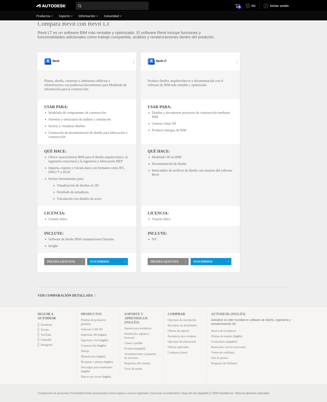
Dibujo (85, 351)
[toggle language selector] (251, 5)
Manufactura (88, 356)
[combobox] (112, 6)
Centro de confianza (223, 352)
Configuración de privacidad (53, 393)
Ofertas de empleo (222, 336)
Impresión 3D (89, 334)
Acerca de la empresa (223, 330)
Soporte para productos (137, 328)
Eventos (129, 348)
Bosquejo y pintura (92, 361)
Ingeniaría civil (90, 340)
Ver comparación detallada (65, 295)
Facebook (46, 324)
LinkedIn (46, 339)
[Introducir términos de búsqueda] (112, 6)
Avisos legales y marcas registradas (129, 393)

▸ WHAT THIS TASK INVOLVES: Format all of the material above as a numbered list, skipping blank lines and excluding the picture.

▸ SOLUTION FOR THIS EXERCISE:
1. Dibujo (85, 351)
2. [toggle language selector] (251, 5)
3. Manufactura (88, 356)
4. [combobox] (112, 6)
5. Centro de confianza (223, 352)
6. Configuración de privacidad (53, 393)
7. Ofertas de empleo (222, 336)
8. Impresión 3D (89, 334)
9. Acerca de la empresa (223, 330)
10. Soporte para productos (137, 328)
11. Eventos (129, 348)
12. Bosquejo y pintura (92, 361)
13. Ingeniaría civil (90, 340)
14. Ver comparación detallada (65, 295)
15. Facebook (46, 324)
16. LinkedIn (46, 339)
17. [Introducir términos de búsqueda] (112, 6)
18. Avisos legales y marcas registradas (129, 393)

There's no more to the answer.